Security analysis reconstructed how approvals and device hygiene created windows that the attacker exploited, with Radiant’s own incident updates providing the timeline and scale details. Later reporting suggested that a state-backed group used impersonation tactics to gain access, a claim that Radiant echoed as the situation stabilized. The incident’s magnitude was such that, as CryptoSlate reported at the time, October 2024’s total exploit losses fell to approximately $116 million, with Radiant’s breach accounting for nearly half of that monthly figure. This demonstrates how a single cross-chain breach can significantly impact an entire month’s risk profile, even when the broader DeFi environment appears relatively calm.

The ongoing money laundering through Tornado Cash reveals critical security lessons for the DeFi ecosystem. The exploiter’s slow-bleed strategy, rather than attempting a single large exit, demonstrates sophisticated understanding of compliance detection mechanisms. By using bridge hops from Arbitrum or BNB Chain to bring balances into Ethereum’s deepest liquidity pools, followed by DEX rotations to convert inventory into ETH for efficient Tornado entries, the attacker maximizes obfuscation while minimizing detection risk. Batching into standard denominations further fractures the public blockchain graph into fragments that are prohibitively costly to stitch together during investigations.

Despite these challenges, compliance teams continue to monitor such activities by clustering addresses around shared gas patterns and timing, matching deposits to withdrawal windows, and watching for telltale peel chains that start small, spread wide, then aggregate near target venues. The current legal environment creates a pragmatic approach, with courts narrowing the government’s broadest theories regarding sanctioning decentralized software while prosecutors have achieved mixed results in cases related to mixers. This has resulted in a gray zone where privacy tools continue operating, and exchanges increasingly rely on behavior-driven controls rather than blanket labels.

For DeFi users and builders, the Radiant incident provides concrete lessons about design choices carrying significant financial consequences. Bridges and routers concentrate both value and failure modes, making them attractive targets for exploiters during both attacks and exit strategies. Multi-chain applications require established procedures for halts, allowlist management, and liquidity snapshots rather than ad hoc improvisation during crisis response. Radiant’s documentation shows how their response tightened over time, but the costs of that learning curve were substantial because the attacker maintained the initiative throughout the process.

The continued movement of funds through Tornado Cash represents the tail of the same distribution that began with the October 2024 breach. The operator persists because the financial rails continue to operate effectively, highlighting the need for hardened keyholder procedures, narrower approval mechanisms, real-time bridge monitoring, and organizational cultures that treat signer devices as crown jewels. Security experts anticipate the Radiant exploiter will likely continue employing the same playbook until market conditions or regulatory enforcement changes, with more Tornado deposits arriving in familiar sizes and additional bridge activity emerging from addresses linked to the original attack paths.

The broader market consequence is predictable: every patient exit of this nature reduces confidence in cross-chain abstractions and pushes development teams to audit not just code but operational security practices.
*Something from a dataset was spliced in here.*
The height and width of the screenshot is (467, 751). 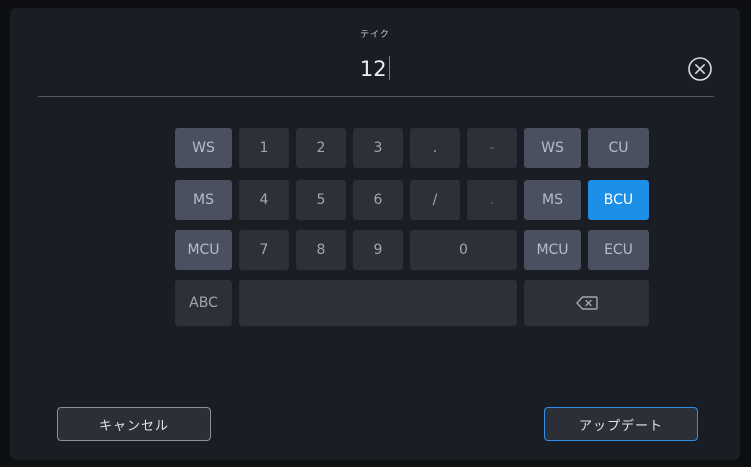 I want to click on key-mcu-left: MCU, so click(x=204, y=250).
While users chase yield across networks because the experience feels seamless, the most skilled thieves understand precisely where the security seams are hidden. Eventually, a clean exit will likely ping a regulated venue, and compliance desks will weigh timing and behavioral heuristics against customer narratives, but the damage to market confidence and the lessons about operational security will remain long after the final stolen ETH is laundered.